Tuesday, November 29, 2011

A LETTER


                             
                                        

I often wonder what my son Steven Nathaniel Wolkoff was thinking as he lay dying on the highway after a driver who was high on drugs crashed into my son's car. Any loving parent that has lost a child thinks about what was their child feelings, thoughts as they died. As parents we replay this scenario over and over for the rest of our lives. When an innocent child is killed by a driver who is drunk and/or high on drugs it is such a preventable, unnecessary, selfish cruel act by someone who takes no responsibility for their actions, has no value for another human life.


Automobile deaths caused by drunk, drugged drivers happen at a rate of 1 human being, every 6 minutes, 24 hours a day, 365 days a year. This is a shocking fact, and almost incomprehensible as it is hard to even imagine, but it is an epidemic of tragedy that never stops happening, every 6 minutes to another innocent person and their family. None of these victims and their families ever thought this could happen to them, it always happens to "another person, another family". Not true, you and your family could be the next tragic human beings struck down, suddenly without any warning, lives ended forever.

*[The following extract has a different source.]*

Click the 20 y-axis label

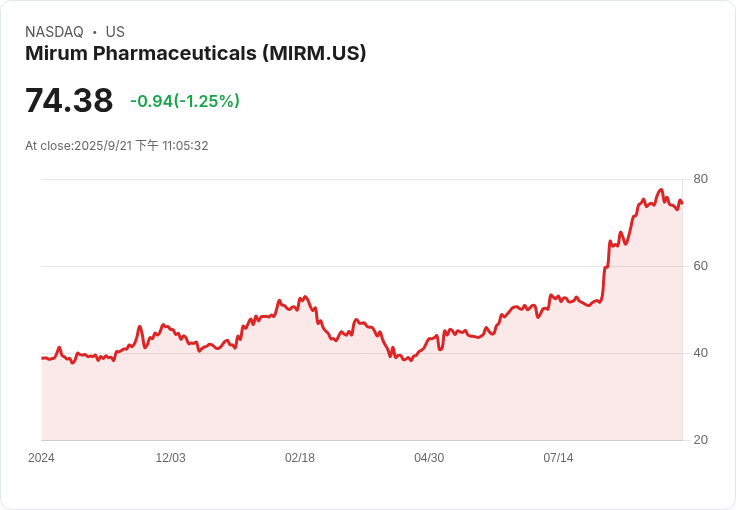(x=700, y=440)
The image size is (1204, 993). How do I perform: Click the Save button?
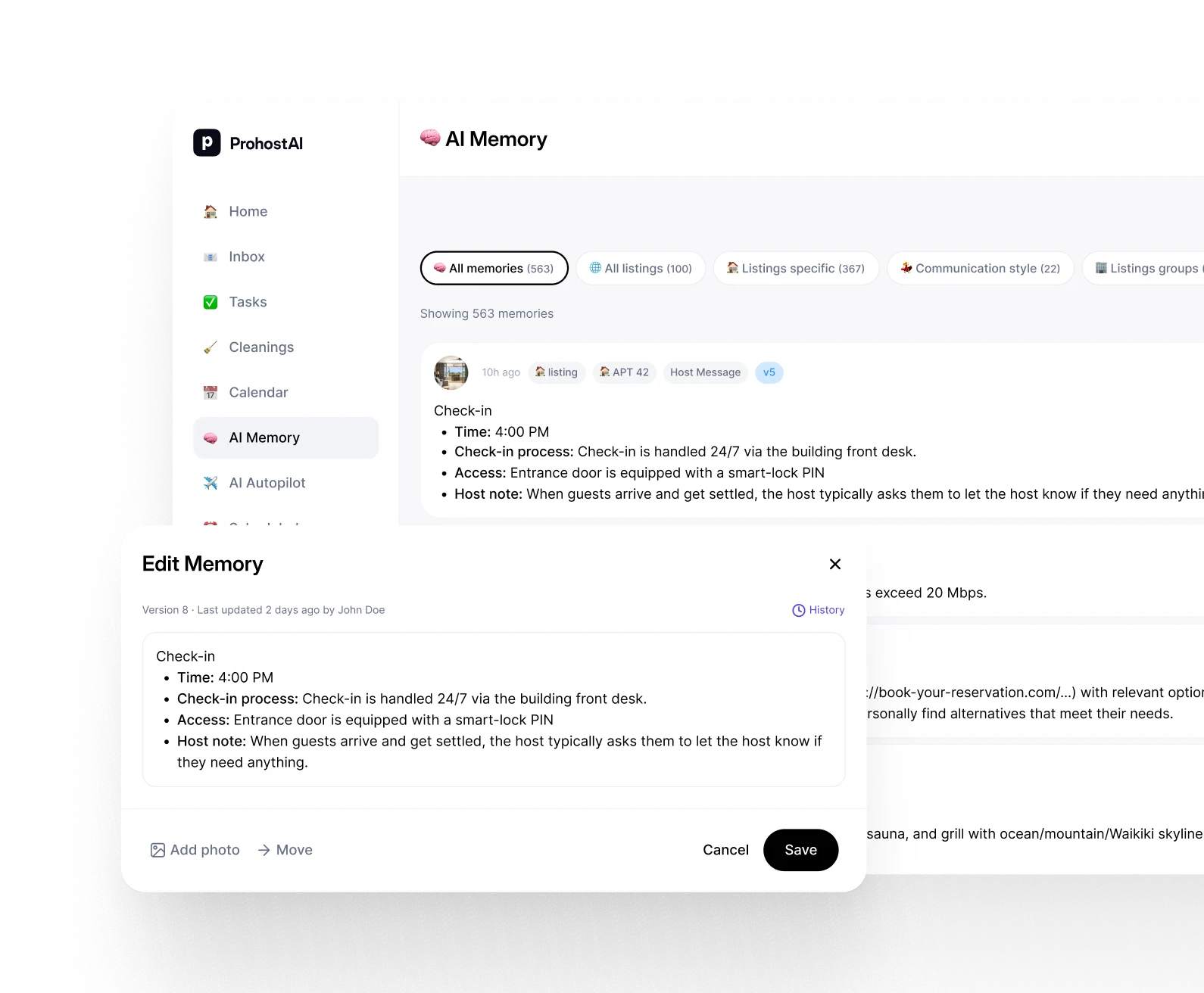click(x=800, y=850)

Perhaps my Steven, other innocent victims were thinking some of these words and feeling this terror: 

A LETTER FROM THE GRAVE


I went out today to enjoy the day
It was a beautiful day,
The rest of my young life in front of me
I was feeling so happy.


I got into my own car,
sure to get home in one piece,
never knowing what was coming,
something I never expected.


Now I'm lying on the pavement,
I can hear the policeman say,
"The guy that caused this wreck was drunk and high on drugs,
His voice seems far away.


How did this happen? Why me?
Why? I am so scared.



My own blood is all around me,
as I try hard not to cry.

I can hear the paramedics say,
"This person is going to die."
He is talking about me.


No, I want to live. 
I will fight this and live,
There is so much I haven't seen and
done yet,
I have so many plans for the future.


I'm sure the DUI/DWI driver did not care,
while he was flying high,
because he chose to drink, take drugs, and drive,
that I would have to die.

Someone should have taught him,
that it's wrong to drink and drive,
Maybe if his mom and dad had,
I'd still be alive.



So why do people do it,
knowing that it kills innocent people like me.


Now the pain is cutting me,
like a hundred stabbing knives,
I am feeling horrible, so alone.


Now it's harder to breathe,
The paramedics are talking about having made a mistake,
They missed my airway with their procedure,
Please just reinsert the needle properly into my airway,
I can still live, but they are frozen in panic,
I cannot see anymore, but I can hear everything.


No one is touching me, 
someone hold me,
comfort me, 
let me feel your hands.


Stay calm, don't panic, 
think of something else,
Maybe I am having a nightmare, 
wake up, no I can't, 
this is really happening.

I have so much pain, it hurts so much,
I am cold, so frightened, help me, please.


Mom, dad, my family, my friends, help me,
Save me, I need you to take care of me,
Where are you?


I am losing my hearing, I am about to die,
Tell my brother and sister not to be too sad,
Tell Mom and Dad to be brave,
I will miss you all.


My breath is getting shorter,
My heart feels like its exploding,
I am shaking,
I'm so scared.


These are my final moments,
I feel myself slipping away,
and I'm so unprepared.


I wish that you could hold me, 
Mom and Dad, as I lie here and die. 

I wish that I could say,
I love you and good-bye.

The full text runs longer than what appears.